| MATERIAL SHOWN |
========
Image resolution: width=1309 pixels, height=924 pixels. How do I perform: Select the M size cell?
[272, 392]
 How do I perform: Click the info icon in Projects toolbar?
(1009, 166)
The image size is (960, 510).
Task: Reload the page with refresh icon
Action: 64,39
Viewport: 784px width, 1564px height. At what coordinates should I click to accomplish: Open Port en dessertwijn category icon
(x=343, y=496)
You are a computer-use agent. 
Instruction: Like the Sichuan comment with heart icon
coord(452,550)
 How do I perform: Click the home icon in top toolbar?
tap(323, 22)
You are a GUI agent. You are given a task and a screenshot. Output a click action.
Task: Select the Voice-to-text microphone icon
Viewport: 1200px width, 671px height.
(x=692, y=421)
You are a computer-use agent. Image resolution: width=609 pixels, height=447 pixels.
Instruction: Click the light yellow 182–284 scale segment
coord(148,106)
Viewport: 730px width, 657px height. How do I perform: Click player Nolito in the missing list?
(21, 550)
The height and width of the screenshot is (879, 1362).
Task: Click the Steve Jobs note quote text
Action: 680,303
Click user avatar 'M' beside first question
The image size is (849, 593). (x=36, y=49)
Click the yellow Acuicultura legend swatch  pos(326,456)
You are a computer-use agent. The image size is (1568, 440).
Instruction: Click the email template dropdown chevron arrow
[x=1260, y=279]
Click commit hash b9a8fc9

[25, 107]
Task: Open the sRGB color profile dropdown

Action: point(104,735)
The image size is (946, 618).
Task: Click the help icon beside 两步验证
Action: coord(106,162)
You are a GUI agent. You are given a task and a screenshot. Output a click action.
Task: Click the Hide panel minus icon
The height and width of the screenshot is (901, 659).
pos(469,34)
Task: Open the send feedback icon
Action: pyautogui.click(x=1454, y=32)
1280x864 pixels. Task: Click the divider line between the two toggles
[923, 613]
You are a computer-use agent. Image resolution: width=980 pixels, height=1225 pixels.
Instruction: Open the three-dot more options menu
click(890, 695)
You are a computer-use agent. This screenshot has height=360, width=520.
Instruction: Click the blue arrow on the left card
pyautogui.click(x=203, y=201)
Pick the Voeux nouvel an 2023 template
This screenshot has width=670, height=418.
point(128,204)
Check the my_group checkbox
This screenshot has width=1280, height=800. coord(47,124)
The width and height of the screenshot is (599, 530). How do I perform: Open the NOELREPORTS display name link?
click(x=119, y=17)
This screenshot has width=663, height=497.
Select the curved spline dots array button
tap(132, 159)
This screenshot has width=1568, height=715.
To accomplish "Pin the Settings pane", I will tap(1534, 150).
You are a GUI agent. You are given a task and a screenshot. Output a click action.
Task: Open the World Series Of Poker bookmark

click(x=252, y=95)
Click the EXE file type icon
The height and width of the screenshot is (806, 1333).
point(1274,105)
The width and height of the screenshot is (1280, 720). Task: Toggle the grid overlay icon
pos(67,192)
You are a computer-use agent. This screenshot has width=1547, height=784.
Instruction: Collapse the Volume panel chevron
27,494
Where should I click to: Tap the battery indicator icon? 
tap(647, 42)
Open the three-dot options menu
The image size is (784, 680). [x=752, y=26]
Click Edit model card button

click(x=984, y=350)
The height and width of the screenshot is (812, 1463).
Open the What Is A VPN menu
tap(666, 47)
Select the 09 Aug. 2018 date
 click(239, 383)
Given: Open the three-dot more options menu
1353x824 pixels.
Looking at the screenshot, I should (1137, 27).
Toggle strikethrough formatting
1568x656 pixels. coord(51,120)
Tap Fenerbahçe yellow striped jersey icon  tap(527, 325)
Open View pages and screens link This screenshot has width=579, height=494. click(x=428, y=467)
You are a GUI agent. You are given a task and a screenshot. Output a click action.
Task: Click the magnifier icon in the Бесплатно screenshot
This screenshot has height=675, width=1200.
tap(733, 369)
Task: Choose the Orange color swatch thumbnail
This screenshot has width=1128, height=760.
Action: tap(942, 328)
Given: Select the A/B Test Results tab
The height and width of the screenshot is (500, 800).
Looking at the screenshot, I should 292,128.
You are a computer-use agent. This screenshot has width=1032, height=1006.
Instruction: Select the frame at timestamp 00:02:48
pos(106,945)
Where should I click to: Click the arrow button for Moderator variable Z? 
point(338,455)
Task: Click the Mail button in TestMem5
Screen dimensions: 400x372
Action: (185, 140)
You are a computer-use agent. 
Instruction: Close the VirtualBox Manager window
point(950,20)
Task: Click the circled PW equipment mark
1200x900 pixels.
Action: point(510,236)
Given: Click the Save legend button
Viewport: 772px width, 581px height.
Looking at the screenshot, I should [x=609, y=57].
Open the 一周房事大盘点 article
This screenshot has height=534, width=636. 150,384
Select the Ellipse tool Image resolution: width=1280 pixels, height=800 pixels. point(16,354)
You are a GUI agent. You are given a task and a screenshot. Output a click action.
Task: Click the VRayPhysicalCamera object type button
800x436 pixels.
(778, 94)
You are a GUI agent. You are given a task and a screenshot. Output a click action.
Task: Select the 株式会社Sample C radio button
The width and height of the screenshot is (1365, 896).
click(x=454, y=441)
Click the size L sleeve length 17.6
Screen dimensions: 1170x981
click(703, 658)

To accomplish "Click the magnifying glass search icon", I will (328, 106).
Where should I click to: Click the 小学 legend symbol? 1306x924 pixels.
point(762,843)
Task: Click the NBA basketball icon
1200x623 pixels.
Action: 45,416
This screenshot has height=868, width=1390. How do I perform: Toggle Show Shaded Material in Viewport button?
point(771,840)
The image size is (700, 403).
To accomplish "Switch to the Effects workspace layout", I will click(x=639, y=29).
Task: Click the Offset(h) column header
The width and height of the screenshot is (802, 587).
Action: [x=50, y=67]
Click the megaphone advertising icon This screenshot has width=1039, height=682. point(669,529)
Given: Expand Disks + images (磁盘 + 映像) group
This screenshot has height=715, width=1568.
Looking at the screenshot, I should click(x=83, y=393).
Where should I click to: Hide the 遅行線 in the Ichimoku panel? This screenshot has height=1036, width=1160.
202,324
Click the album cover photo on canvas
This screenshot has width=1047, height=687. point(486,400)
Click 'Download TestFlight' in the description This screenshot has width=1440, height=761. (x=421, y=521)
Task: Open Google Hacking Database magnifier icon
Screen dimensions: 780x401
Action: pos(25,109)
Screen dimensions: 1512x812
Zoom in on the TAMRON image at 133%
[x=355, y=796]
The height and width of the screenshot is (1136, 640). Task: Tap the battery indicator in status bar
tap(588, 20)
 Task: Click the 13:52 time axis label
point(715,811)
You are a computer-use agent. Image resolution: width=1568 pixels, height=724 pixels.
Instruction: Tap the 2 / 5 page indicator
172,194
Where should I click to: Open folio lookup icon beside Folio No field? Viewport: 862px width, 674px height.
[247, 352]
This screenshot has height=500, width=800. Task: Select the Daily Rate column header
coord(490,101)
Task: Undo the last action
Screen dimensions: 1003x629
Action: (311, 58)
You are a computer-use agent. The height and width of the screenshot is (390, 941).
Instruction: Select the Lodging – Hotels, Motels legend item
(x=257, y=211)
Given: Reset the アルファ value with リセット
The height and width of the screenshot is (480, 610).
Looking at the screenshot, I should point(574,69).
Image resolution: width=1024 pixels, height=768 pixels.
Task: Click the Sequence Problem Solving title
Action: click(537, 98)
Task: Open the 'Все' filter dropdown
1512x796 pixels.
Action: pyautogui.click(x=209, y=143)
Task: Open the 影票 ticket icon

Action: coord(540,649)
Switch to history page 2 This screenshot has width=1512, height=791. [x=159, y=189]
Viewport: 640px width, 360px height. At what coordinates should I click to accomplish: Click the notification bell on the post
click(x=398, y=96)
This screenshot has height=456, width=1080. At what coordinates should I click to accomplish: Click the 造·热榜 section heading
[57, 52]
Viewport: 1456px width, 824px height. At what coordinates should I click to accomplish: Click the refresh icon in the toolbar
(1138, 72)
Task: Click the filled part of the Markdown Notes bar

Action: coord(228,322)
========
| WHAT TO WORK ON |
In the entries above, find the line holding "has width=1547, height=784." and the line holding "Given: Select the A/B Test Results tab", then retype exactly those two lines and every line between them, and nothing else.

| RESPONSE |
You are a computer-use agent. This screenshot has width=1547, height=784.
Instruction: Collapse the Volume panel chevron
27,494
Where should I click to: Tap the battery indicator icon? 
tap(647, 42)
Open the three-dot options menu
The image size is (784, 680). [x=752, y=26]
Click Edit model card button

click(x=984, y=350)
The height and width of the screenshot is (812, 1463).
Open the What Is A VPN menu
tap(666, 47)
Select the 09 Aug. 2018 date
 click(239, 383)
Given: Open the three-dot more options menu
1353x824 pixels.
Looking at the screenshot, I should (1137, 27).
Toggle strikethrough formatting
1568x656 pixels. coord(51,120)
Tap Fenerbahçe yellow striped jersey icon  tap(527, 325)
Open View pages and screens link This screenshot has width=579, height=494. click(x=428, y=467)
You are a GUI agent. You are given a task and a screenshot. Output a click action.
Task: Click the magnifier icon in the Бесплатно screenshot
This screenshot has height=675, width=1200.
tap(733, 369)
Task: Choose the Orange color swatch thumbnail
This screenshot has width=1128, height=760.
Action: tap(942, 328)
Given: Select the A/B Test Results tab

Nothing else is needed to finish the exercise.